Saved entries:
== == ==

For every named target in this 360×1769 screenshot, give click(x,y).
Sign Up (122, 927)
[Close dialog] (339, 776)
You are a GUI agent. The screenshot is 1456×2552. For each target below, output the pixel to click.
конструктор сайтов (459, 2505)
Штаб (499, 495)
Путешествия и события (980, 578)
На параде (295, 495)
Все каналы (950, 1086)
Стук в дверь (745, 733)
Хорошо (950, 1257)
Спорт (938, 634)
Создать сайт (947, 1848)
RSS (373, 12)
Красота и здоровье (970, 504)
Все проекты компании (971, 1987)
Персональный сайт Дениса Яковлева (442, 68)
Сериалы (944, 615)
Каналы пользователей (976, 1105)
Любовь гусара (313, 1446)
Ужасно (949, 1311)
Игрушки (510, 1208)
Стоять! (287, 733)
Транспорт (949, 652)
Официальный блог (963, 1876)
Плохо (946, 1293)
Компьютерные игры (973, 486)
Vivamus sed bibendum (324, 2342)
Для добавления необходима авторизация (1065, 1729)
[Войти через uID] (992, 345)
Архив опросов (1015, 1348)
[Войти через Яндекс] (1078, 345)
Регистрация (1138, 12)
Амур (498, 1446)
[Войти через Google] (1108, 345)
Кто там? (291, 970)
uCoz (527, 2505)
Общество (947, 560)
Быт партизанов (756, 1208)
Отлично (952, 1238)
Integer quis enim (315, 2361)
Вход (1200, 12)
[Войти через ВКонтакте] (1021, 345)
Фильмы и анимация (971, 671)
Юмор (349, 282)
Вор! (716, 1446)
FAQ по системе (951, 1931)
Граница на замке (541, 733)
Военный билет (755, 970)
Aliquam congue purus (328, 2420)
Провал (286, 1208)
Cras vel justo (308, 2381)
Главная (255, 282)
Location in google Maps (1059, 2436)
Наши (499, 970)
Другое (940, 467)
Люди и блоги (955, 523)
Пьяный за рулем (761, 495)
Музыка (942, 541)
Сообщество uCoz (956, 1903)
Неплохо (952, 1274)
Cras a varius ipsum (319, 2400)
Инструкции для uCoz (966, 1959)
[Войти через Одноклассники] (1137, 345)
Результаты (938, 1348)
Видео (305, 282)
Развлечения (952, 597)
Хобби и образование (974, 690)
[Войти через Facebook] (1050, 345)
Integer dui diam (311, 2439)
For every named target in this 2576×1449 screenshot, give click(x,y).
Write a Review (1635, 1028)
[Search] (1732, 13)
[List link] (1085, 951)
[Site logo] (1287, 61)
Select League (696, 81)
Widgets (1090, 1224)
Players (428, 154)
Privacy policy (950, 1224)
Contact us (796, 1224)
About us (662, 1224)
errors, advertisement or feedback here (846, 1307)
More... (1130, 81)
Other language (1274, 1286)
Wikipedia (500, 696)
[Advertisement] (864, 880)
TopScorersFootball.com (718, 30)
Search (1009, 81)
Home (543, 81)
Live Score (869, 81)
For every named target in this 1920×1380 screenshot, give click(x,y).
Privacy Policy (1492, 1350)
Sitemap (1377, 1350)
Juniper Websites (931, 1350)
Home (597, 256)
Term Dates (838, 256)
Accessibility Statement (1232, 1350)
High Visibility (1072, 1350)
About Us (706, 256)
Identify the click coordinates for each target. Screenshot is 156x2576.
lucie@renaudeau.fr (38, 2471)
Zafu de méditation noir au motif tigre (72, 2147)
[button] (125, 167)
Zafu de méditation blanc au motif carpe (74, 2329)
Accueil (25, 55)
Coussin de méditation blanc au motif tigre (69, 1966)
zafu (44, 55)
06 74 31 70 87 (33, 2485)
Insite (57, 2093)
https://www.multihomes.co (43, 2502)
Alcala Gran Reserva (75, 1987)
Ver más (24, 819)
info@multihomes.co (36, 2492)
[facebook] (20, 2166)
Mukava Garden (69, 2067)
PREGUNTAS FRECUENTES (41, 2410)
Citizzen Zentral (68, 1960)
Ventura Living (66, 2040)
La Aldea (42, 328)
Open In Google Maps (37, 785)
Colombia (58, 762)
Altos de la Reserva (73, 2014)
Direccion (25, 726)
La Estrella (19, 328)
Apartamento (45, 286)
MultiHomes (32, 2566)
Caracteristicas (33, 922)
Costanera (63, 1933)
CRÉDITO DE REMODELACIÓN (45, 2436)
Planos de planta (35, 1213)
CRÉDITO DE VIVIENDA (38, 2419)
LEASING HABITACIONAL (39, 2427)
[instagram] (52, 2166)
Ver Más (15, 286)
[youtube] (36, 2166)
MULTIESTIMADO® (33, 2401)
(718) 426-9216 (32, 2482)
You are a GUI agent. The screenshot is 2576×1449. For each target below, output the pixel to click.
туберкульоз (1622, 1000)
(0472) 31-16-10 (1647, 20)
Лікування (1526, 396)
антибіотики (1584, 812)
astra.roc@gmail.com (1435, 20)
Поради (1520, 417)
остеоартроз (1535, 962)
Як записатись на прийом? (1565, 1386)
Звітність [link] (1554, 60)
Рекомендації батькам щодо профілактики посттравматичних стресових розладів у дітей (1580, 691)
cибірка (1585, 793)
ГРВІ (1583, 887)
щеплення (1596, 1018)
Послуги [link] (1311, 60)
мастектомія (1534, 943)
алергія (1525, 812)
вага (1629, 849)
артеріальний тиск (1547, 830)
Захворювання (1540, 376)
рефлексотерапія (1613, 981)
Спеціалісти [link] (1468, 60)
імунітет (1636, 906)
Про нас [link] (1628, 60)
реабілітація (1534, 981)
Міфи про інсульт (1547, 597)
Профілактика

== == ==

Description of the task: Although the records may continue, retype only the lines from the first one through the one containing "Вход (1200, 12)", exactly as they appear.

Answer for this exercise:
For every named target in this 360×1769 screenshot, give click(x,y).
Sign Up (122, 927)
[Close dialog] (339, 776)
You are a GUI agent. The screenshot is 1456×2552. For each target below, output the pixel to click.
конструктор сайтов (459, 2505)
Штаб (499, 495)
Путешествия и события (980, 578)
На параде (295, 495)
Все каналы (950, 1086)
Стук в дверь (745, 733)
Хорошо (950, 1257)
Спорт (938, 634)
Создать сайт (947, 1848)
RSS (373, 12)
Красота и здоровье (970, 504)
Все проекты компании (971, 1987)
Персональный сайт Дениса Яковлева (442, 68)
Сериалы (944, 615)
Каналы пользователей (976, 1105)
Любовь гусара (313, 1446)
Ужасно (949, 1311)
Игрушки (510, 1208)
Стоять! (287, 733)
Транспорт (949, 652)
Официальный блог (963, 1876)
Плохо (946, 1293)
Компьютерные игры (973, 486)
Vivamus sed bibendum (324, 2342)
Для добавления необходима авторизация (1065, 1729)
[Войти через uID] (992, 345)
Архив опросов (1015, 1348)
[Войти через Яндекс] (1078, 345)
Регистрация (1138, 12)
Амур (498, 1446)
[Войти через Google] (1108, 345)
Кто там? (291, 970)
uCoz (527, 2505)
Общество (947, 560)
Быт партизанов (756, 1208)
Отлично (952, 1238)
Integer quis enim (315, 2361)
Вход (1200, 12)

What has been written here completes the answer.